The questionnaire was designed for Computer-Assisted Telephone Interview, which means that as the questions were developed, the associated logical flows into and out of the questions were programmed. This included specifying the type of answer required, the minimum and maximum values, on-line edits associated with the questions and what to do in case of item non-response. The initial version of the questionnaire was focus-group tested. When applicable, questions used in other Statistics Canada surveys were implemented in SLID to improve comparability across surveys.
This is a sample survey with a cross-sectional design.
The samples for SLID are selected from the monthly Labour Force Survey (LFS, record number 3701) and thus share the latter's sample design. The LFS sample is drawn from an area frame and is based on a stratified, multi-stage design that uses probability sampling. The total sample is composed of six independent samples, called rotation groups, because each month one sixth of the sample (or one rotation group) is replaced.
The SLID sample is composed of two panels. Each panel consists of two LFS rotation groups and includes roughly 17,000 households. A panel is surveyed for a period of six consecutive years. A new panel is introduced every three years, so two panels always overlap.
Responding to this survey is voluntary.
Data are collected directly from survey respondents and extracted from administrative files.
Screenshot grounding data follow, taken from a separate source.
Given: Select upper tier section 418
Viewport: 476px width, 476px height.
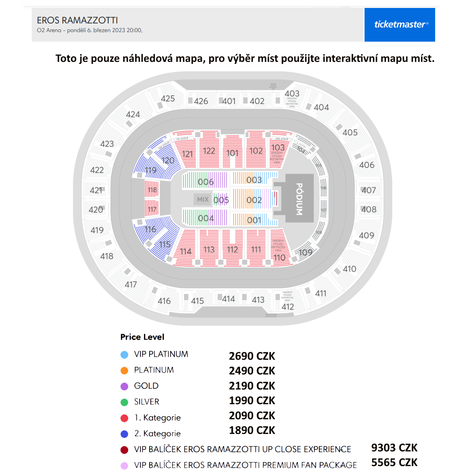Looking at the screenshot, I should (107, 256).
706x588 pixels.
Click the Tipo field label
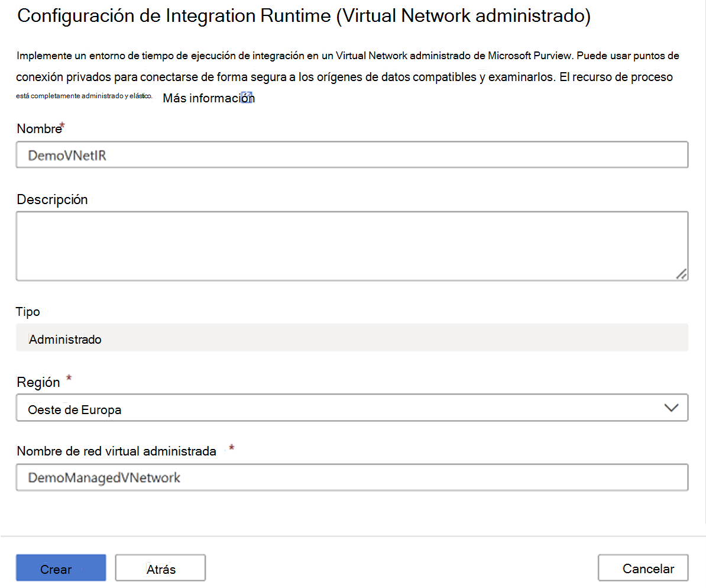click(x=27, y=312)
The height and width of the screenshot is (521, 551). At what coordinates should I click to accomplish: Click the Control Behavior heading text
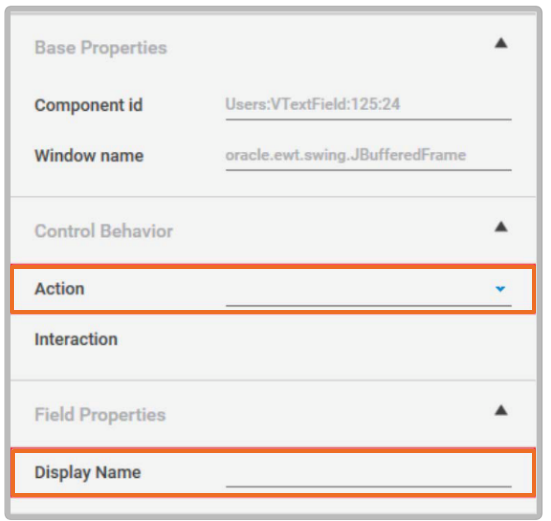pos(104,231)
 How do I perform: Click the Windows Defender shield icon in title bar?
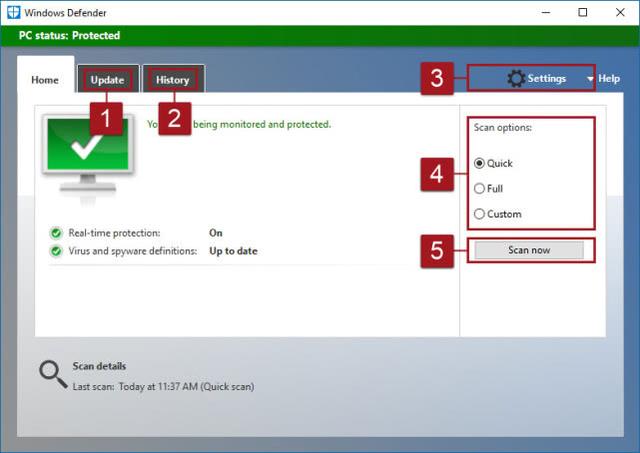click(12, 12)

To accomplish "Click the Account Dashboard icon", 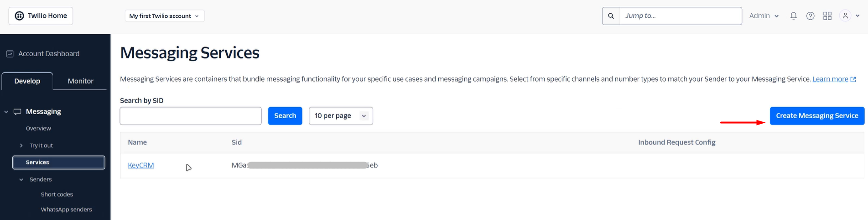I will coord(10,54).
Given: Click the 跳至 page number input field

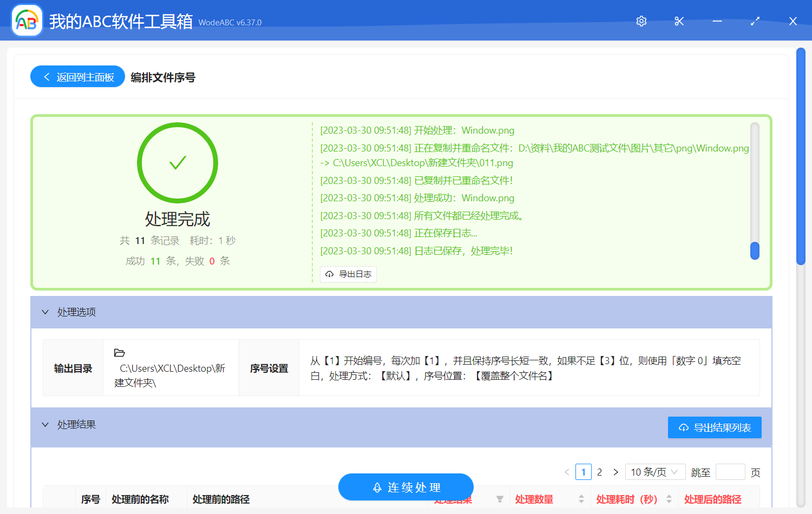Looking at the screenshot, I should coord(730,472).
For each sampled household in SLID, interviews are conducted over a six-year period. Every year between January and March, interviewers collect information regarding respondents' labour market experiences and income during the previous calendar year. Information on educational activity and family relationships is also collected at that time. The demographic characteristics of family and household members represent a snapshot of the population as of the end of each calendar year.
SLID interviews are conducted over the telephone using computer-assisted interviewing (CAI). The interviewer reads the questions as they appear on the computer screen and keys in the reported information. Skip-patterns and edits are built into the collection software, allowing interviewers to immediately detect and resolve response inconsistencies. Collection of date-related information (e.g., employment spells, jobless spells, interruption of work), is greatly improved by the use of such an interactive data capture technique. Another advantage of the CAI technology is the feeding back of details from the previous interview, helping respondents to recall past events.
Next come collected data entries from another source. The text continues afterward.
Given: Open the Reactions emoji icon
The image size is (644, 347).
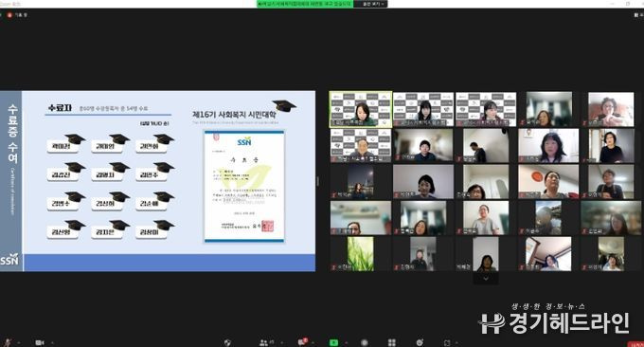Looking at the screenshot, I should coord(420,342).
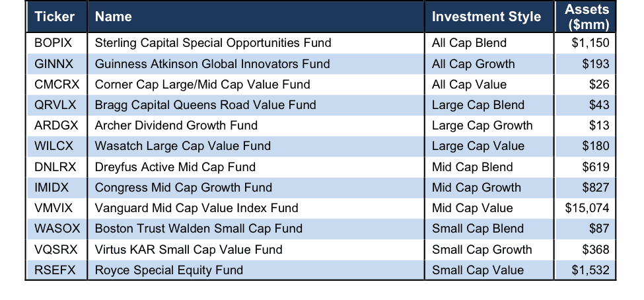Select the BOPIX ticker cell

tap(57, 43)
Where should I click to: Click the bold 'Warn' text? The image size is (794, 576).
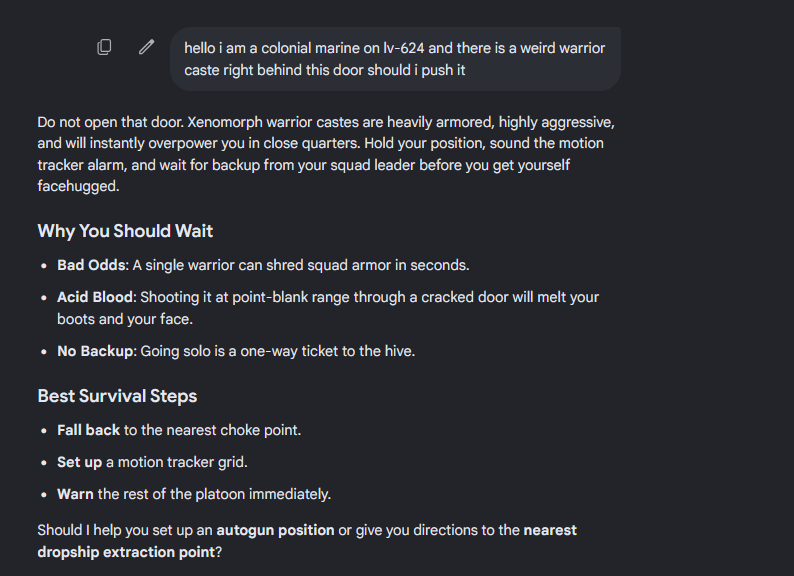point(75,494)
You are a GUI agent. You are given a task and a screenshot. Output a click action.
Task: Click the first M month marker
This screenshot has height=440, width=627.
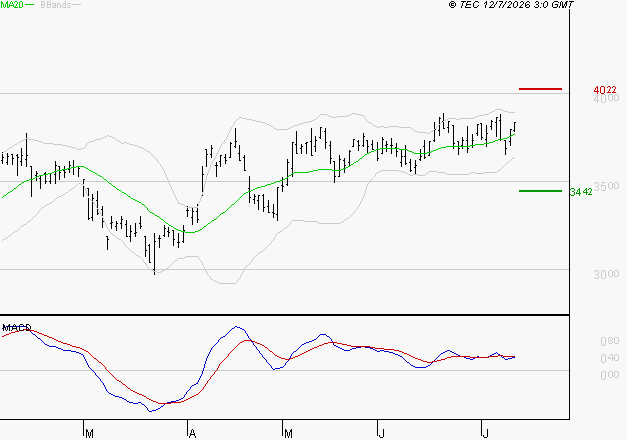tap(90, 434)
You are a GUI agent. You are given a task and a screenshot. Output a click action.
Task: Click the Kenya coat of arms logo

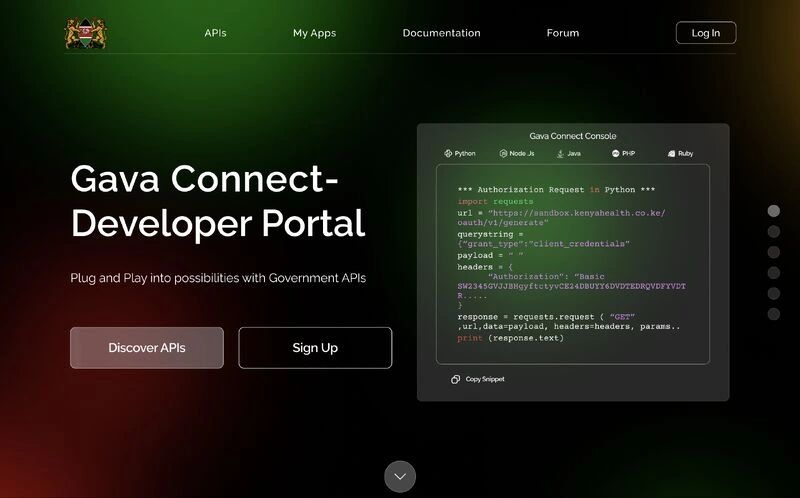point(85,33)
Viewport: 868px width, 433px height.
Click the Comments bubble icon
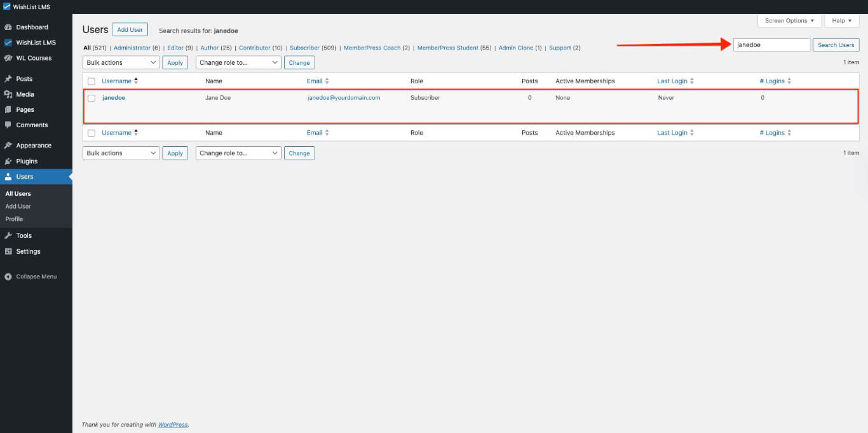(x=8, y=125)
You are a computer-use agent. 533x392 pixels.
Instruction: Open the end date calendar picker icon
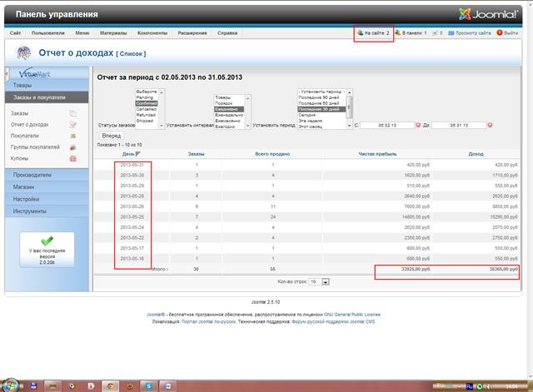(490, 125)
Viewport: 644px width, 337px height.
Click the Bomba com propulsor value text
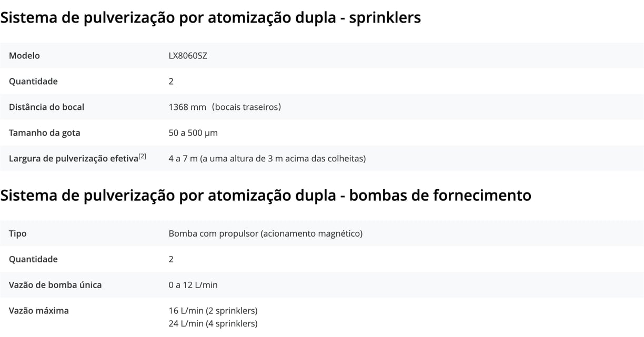(x=266, y=233)
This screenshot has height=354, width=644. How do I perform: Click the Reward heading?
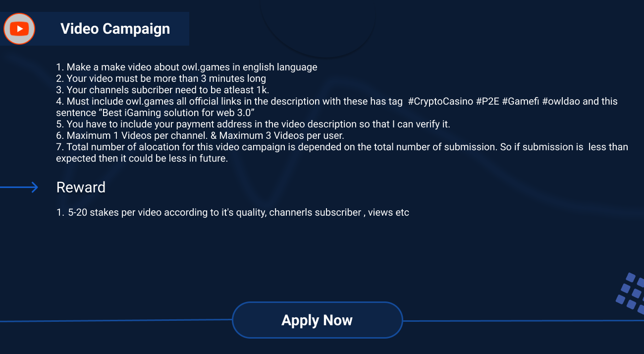click(x=81, y=187)
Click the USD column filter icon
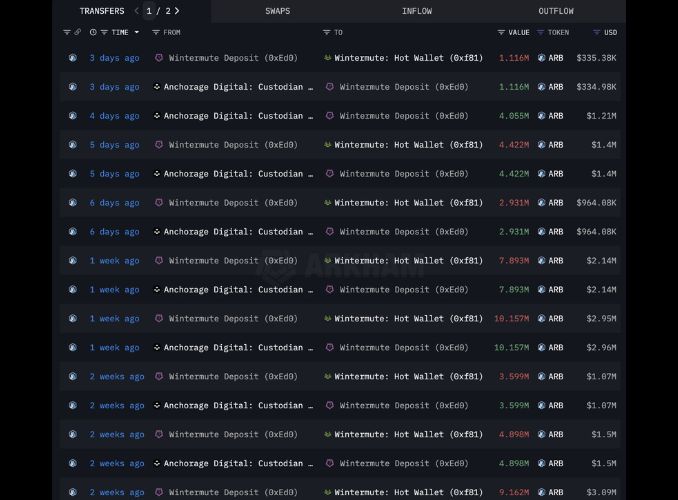678x500 pixels. coord(597,32)
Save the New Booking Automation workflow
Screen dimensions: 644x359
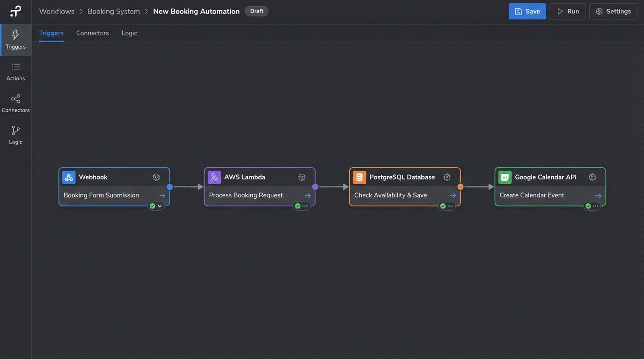[x=527, y=10]
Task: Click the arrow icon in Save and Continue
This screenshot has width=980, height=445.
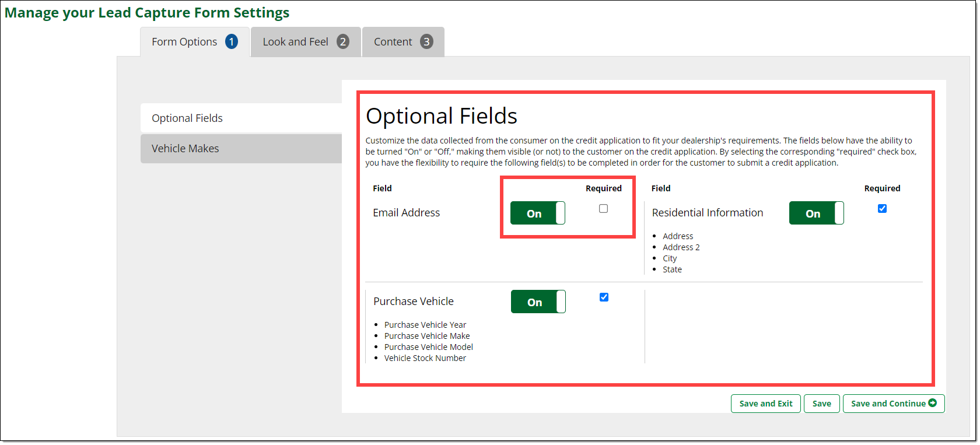Action: (x=932, y=403)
Proxy response is accepted in SLID. This procedure allows one household member to answer questions on behalf of any or all other members of the household, provided he or she is willing to do so and is knowledgeable.
View the Questionnaire(s) and reporting guide(s).
A series of verifications took place to ensure that the records were consistent and that collection and capture of the data did not introduce errors. Reported data were examined for completeness and consistency using automated edits coupled with manual review. Some responses reporting uncommon values or characteristics were processed manually.
The primary method employed for imputing income data in this survey is to use the previous year's data, updated for any changes in circumstances. Only in the absence of such data are income figures imputed using the "nearest neighbour" technique in SLID.
Amounts received through certain government programs, such as child tax benefits, the Goods and Services Harmonized Sales Tax Credit, and the Guaranteed Income Supplement, are also derived from other information. Data obtained from the tax route are complete and do not need imputation.
The estimation of population characteristics from a survey is based on the premise that each sampled unit represents, in addition to itself, a certain number of unsampled units in the population. A basic survey weight is attached to each record to indicate the number of units in the population that are represented by that unit in the sample.
For each reference year, SLID produces two sets of weights: one is representative of the initial population (the longitudinal weights) while the other is representative of the current population (the cross-sectional weights). For the production of the cross-sectional weights, SLID combines two independent samples and assigns a probability of selection to individuals who joined the sample after the panel was selected. Longitudinal weights for 2011 are not available.
Two types of adjustment are applied to the basic survey weights in order to improve the reliability of the estimates. The basic weights are first inflated to compensate for non-response. The non-response adjusted weights are then further adjusted to ensure that estimates on relevant population characteristics would respect population totals from sources other than the survey.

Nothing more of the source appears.